In 1770, the Cork butter market was established near Shandon in the north side of Cork city. Similar to today, Munster was the primary dairy region in Ireland and butter from throughout the province was exported globally through Cork harbour.

The butter was shipped to the West Indies, the US and much of the British empire in stout wooden casks, known as firkins, to protect against spoilage.

Trevor Donnellan states in the spring 2016 edition of Teagasc Research that for much of the late 17th and early 18th centuries the Cork butter market regulated the quality of butter produced in Munster, which enabled butter from the port to gain a larger share of international markets.

The butter industry, coupled with the textile industry, was central to the Cork economy in the 18th century. The development of infrastructure, in particular railways, advanced the industries further.

The Cork butter market went on to become the largest butter market in the world and consequently was seen as the market in which the global price for butter was set. In ways, the market was similar to today’s Global Dairy Trade auction held fortnightly in New Zealand, which is seen as a barometer of dairy commodity prices worldwide.

The Cork butter market went on to become the largest butter market in the world

Donnellan states that the first major setback for the market was the commodity price decline that followed the end of the Napoleonic wars in 1815. Attempts to reinvigorate the butter trade included an international exhibition in Cork throughout 1852.

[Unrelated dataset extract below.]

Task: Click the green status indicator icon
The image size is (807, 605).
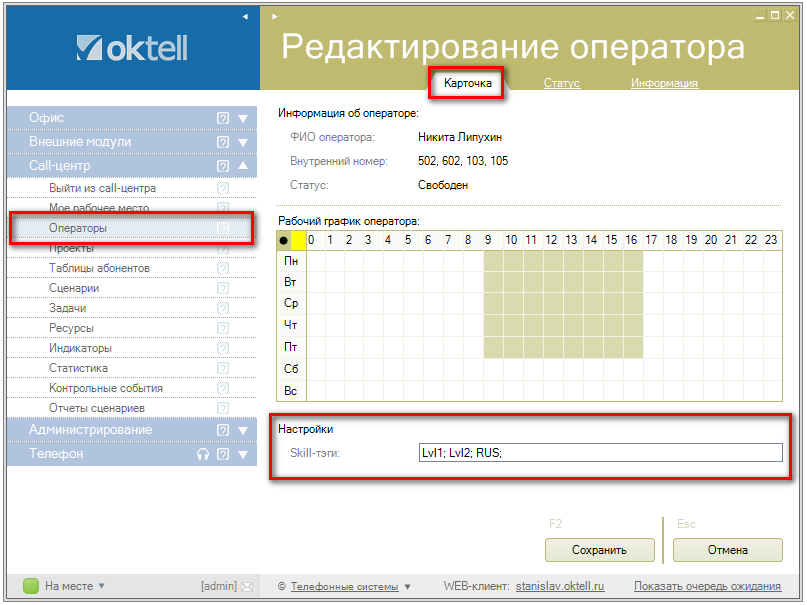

Competition for markets from mainland Europe in the late 19th and early 20th centuries and advances in technology, such as the commercial scale cream separator which led to the first creameries, led to the further demise of the Cork butter market.

Donnellan points out that Ireland was slower to move towards centralised butter production than its competitors. In Europe, better quality control and standardisation was achieved by central production and by the time of co-operative developments in the 1890s, Ireland had lost a large proportion of markets.

By 1924, the Cork butter market stopped trading. However, the Firkin Crane building, where the butter was weighed during the market, went on to become a margarine factory for over half a century.